** Página **
A eficiência energética é atractiva no sector, porque pode tornar os retalhistas mais competitivos, acredita Ricardo Bessa, investigador sénior do INESC TEC no centro de sistemas de energia. “A descarbonização já é uma realidade incontornável. É uma questão de imagem, mas também é uma oportunidade: há uma justificação económica ligada à competitividade”, avalia Ricardo.

O cientista do INESC TEC está a coordenar, desde 2019, uma iniciativa-piloto em 12 lojas do Continente, localizadas em diferentes pontos do país, no âmbito do projecto europeu de modernização eléctrica Interconnect. O objectivo é demonstrar os benefícios de uma gestão flexível do consumo de energia nos sistemas de refrigeração e de carregamento de veículos. Pode-se, por exemplo, baixar as temperaturas nas arcas congeladoras num período em que o custo da energia é mais barato para, depois, numa janela de pico de consumo, suspender a refrigeração.

** Tarefas **
(1) Transcreva, sem alterações, todo o excerto do texto sobre eficiência energética no retalho que vai desde "O cientista do" até "suspender a refrigeração.".
(2) Por favor, prossiga o texto sobre eficiência energética no retalho a partir da última frase apresentada.

** Dados disponíveis **

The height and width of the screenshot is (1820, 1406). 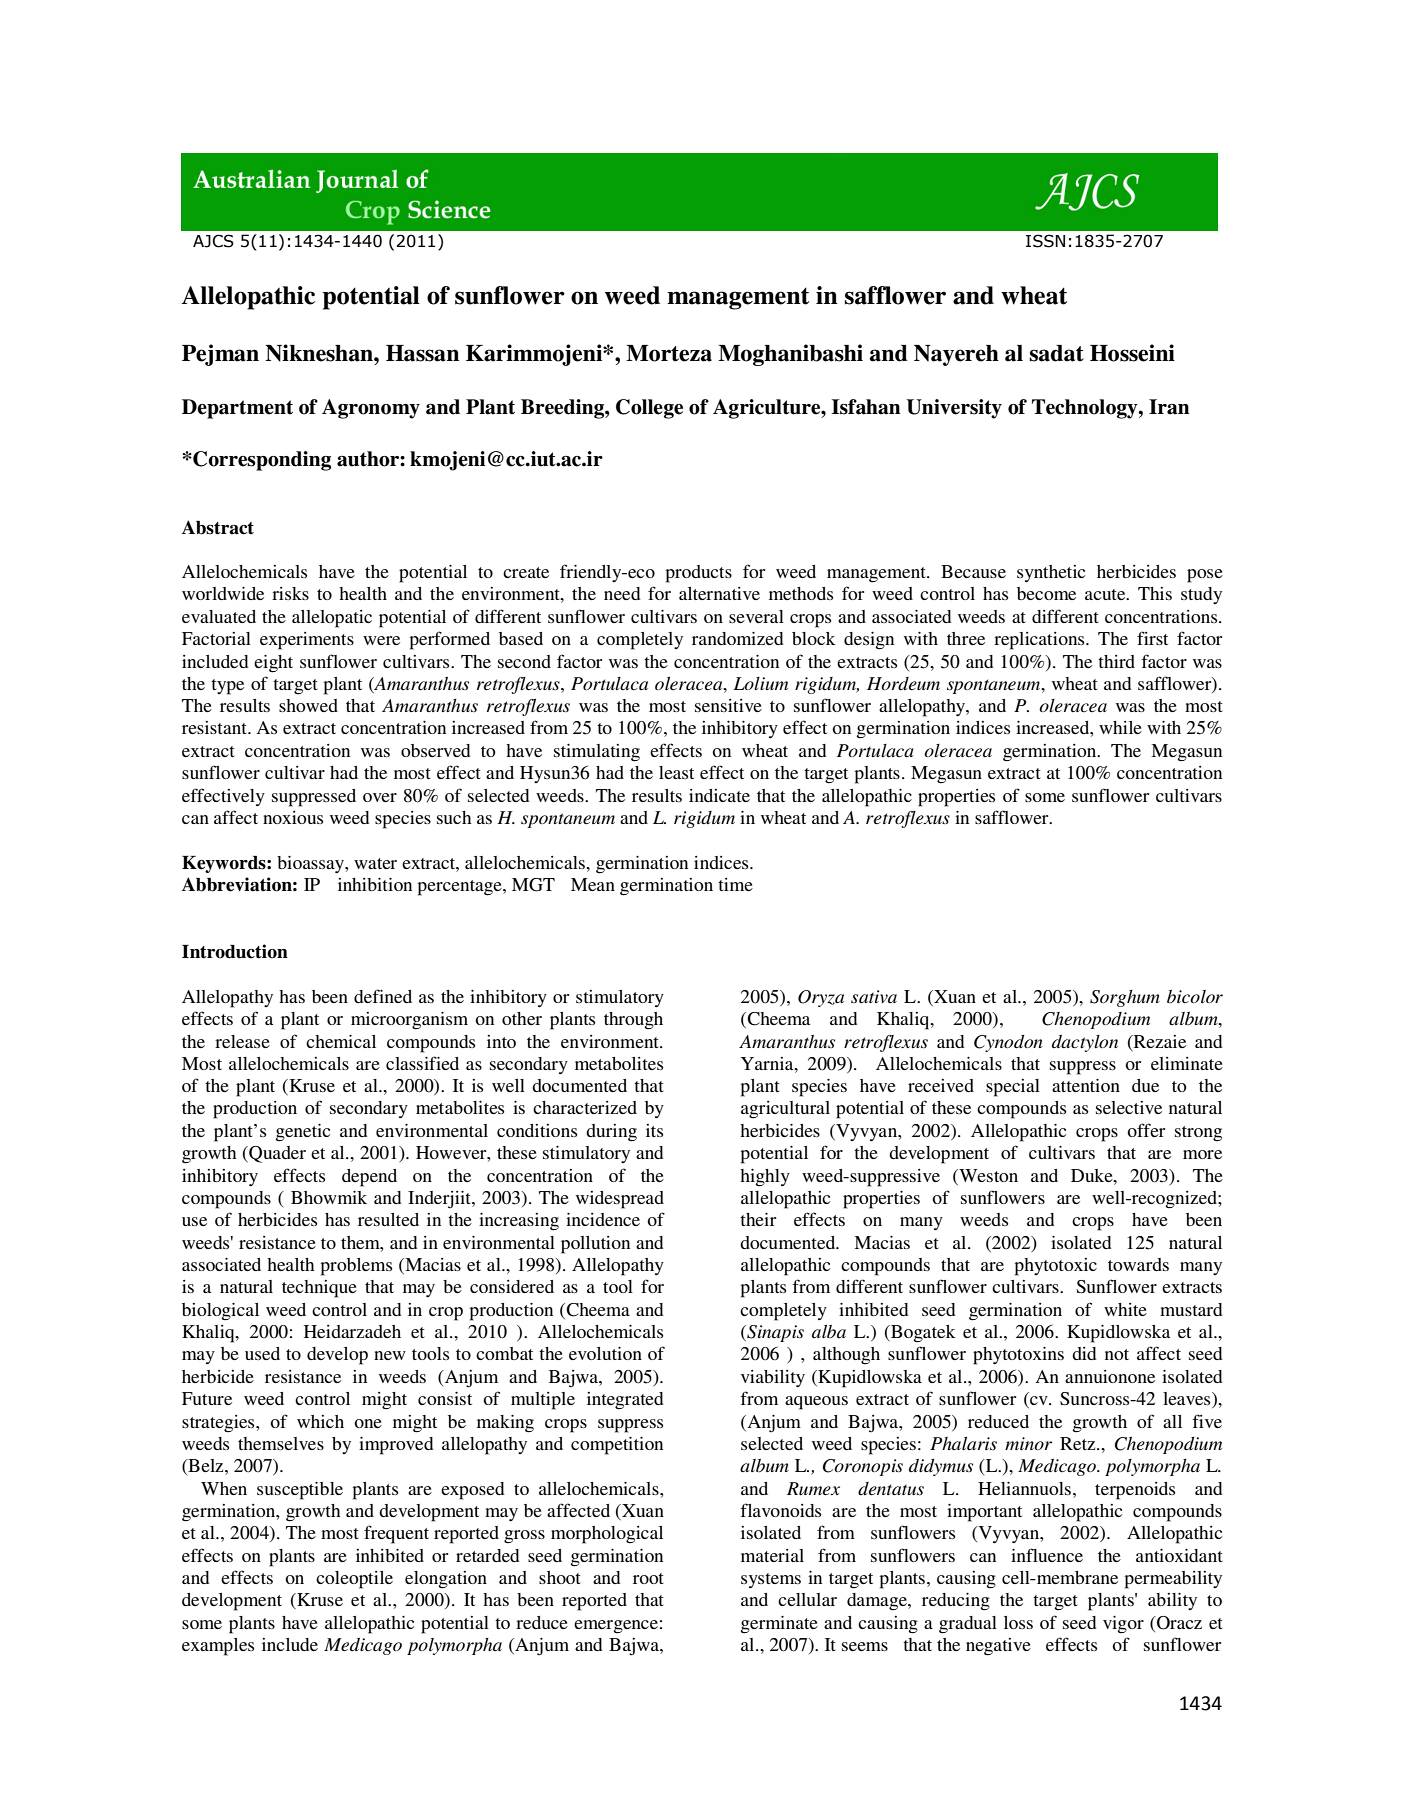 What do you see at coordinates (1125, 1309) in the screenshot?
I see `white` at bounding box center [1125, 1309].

** Respostas por tarefa **
(1)
O cientista do INESC TEC está a coordenar, desde 2019, uma iniciativa-piloto em 12 lojas do Continente, localizadas em diferentes pontos do país, no âmbito do projecto europeu de modernização eléctrica Interconnect. O objectivo é demonstrar os benefícios de uma gestão flexível do consumo de energia nos sistemas de refrigeração e de carregamento de veículos. Pode-se, por exemplo, baixar as temperaturas nas arcas congeladoras num período em que o custo da energia é mais barato para, depois, numa janela de pico de consumo, suspender a refrigeração.

(2)
“Nós temos um algoritmo regido por inteligência artificial que lê um conjunto de variáveis. Recolhemos informação relativa ao funcionamento das centrais de frio, à temperatura, à frequência de abertura das montras pelos consumidores, aos horários de funcionamento e à própria temperatura exterior à loja. A ideia é conseguirmos perceber como podemos gerir a flexibilidade do consumo”, explica Ricardo. O projecto ainda está em curso e deve estar concluído em 2023.

Bolo de banana, pão e café

A exemplo do que sucede no campo da energia, multiplicaram-se as estratégias para evitar que comida que ainda pode ser consumida vá para o lixo. Da redução do preço dos produtos perto do fim do prazo à parceria com plataformas de combate ao desperdício (como a Too Good To Go), passando pela doação solidária de refeições a associações solidárias, há várias iniciativas em prática no sector retalhista.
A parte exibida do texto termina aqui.